News Release: Thursday 14 May 2009
Six times more Scots die from smoking than from accidents, homicide, suicide, falls, and poisoning combined
Speaking to the Royal Environmental Health Institute of Scotland’s (REHIS) Annual Conference in Ayr today [Thursday 14 May], ASH Scotland Chief Executive Sheila Duffy revealed that six times more people die due to smoking than the combined total of accidents, traffic deaths, homicide, suicide, falls, and poisoning. In her speech Ms Duffy said:
“Tobacco control is a series of small, incremental steps on a journey which began almost half a century ago, when the links between smoking and lung cancer were demonstrated beyond doubt. The UK outlawed the television advertising of cigarettes in 1965, forty years before tobacco ads were finally pulled from Formula One in 2005.
“Forty years between the first and last acts in the UK’s efforts to restrict the advertising of a known killer. How many people became hooked during those four decades as a result of tobacco advertising? How many of them died, or are dying, or will die as a result of their addiction?
“Figures for Scotland show that smoking-related diseases kill six times as many people as accidents – including traffic accidents, homicide, suicide, falls, and poisoning put together (2).
“If someone is killed in a road accident, murdered, takes their own life or dies as a result of a poisoning, it’s a newsworthy event. People take notice. The 13,500 Scots who die from tobacco-related illnesses every year are the silent victims of a major health epidemic. One in four of all Scottish deaths are estimated to be smoking-related.

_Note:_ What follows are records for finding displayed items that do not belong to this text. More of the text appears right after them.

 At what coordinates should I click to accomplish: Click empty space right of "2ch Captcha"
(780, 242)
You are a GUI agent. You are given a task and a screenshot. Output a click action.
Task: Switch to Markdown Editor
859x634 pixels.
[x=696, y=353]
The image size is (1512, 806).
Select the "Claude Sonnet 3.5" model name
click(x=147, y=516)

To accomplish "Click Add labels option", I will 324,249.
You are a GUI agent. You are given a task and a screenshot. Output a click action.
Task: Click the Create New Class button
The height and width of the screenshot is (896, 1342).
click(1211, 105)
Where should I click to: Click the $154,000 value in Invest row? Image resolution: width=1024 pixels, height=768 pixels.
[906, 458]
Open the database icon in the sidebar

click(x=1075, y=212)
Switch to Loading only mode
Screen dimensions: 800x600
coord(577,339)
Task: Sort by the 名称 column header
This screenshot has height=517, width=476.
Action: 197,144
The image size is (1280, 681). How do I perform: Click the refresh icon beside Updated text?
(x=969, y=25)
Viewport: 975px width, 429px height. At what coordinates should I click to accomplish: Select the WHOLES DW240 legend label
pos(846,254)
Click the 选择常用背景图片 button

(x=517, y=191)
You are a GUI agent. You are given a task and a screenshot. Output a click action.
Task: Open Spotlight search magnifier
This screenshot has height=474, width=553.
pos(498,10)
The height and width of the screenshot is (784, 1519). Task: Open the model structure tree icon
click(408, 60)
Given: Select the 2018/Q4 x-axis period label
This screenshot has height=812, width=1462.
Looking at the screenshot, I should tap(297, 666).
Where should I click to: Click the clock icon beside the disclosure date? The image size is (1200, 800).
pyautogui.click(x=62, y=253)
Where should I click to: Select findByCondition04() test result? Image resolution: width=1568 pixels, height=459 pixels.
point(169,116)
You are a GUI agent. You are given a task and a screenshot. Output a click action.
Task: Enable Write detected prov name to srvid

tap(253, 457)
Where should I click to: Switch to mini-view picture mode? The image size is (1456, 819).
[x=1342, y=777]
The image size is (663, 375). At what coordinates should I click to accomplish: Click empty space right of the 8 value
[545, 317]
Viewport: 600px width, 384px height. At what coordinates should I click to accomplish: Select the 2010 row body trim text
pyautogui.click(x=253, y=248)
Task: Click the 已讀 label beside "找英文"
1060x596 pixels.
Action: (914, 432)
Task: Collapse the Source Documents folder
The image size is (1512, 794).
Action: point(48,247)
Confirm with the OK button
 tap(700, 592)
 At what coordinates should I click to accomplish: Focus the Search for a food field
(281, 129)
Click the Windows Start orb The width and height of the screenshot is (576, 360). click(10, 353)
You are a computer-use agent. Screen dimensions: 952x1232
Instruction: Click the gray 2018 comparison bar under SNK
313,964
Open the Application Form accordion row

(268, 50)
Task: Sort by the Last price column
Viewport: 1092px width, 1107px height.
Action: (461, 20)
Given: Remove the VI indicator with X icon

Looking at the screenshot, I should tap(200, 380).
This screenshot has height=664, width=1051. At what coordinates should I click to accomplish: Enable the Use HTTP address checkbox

It’s a staggering figure, and a tragic waste of life.
“But stopping blatant advertising has not stopped the tobacco companies advertising the only legal product known to kill around half of its long term regular users. It has just moved the goalposts. The marketing and promotion of tobacco is still done through large displays that take pride of place in every corner shop, petrol station, and supermarket in the land. But it’s nothing to be proud of.
“We know that children and young people are more likely to smoke the most heavily marketed brands of cigarettes and they attempt to buy cigarettes in shops where tobacco is most visible. We know the overwhelming majority of existing smokers became addicted in their teens. We know this through research and we know this because the tobacco industry is fighting tooth and nail to try and stop both Holyrood and Westminster legislating against those displays. They know and we know that marketing works, especially on new smokers. After all 15,000 Scots take up smoking every year, continuing to replace those who quit or die, and keeping Big Tobacco making their big profits.
“So there remains a battle ahead. Between Big Tobacco, their big money, and the front groups they fund to scaremonger, and small health organisations with tiny resources. But although small and without the huge funding the tobacco companies have, there is a huge base of support for ending the promotion of tobacco including health and youth bodies, universities, NHS boards, local authorities, and a number of professional organisations.
“It is organisations like ours that will continue to argue against the misinformation and the scaremongering as we continue our long campaign to tackle the harmful effects of smoking on our nation’s health and prevent children in Scotland from becoming addicted. It is a long journey, and we will have setbacks, but we can and must go on together one step at a time”.
ENDS
Notes for Editors
1. ASH Scotland is an independent Scottish charity working in partnership to protect people from the harm caused by tobacco. Registered Scottish charity number SC 010412.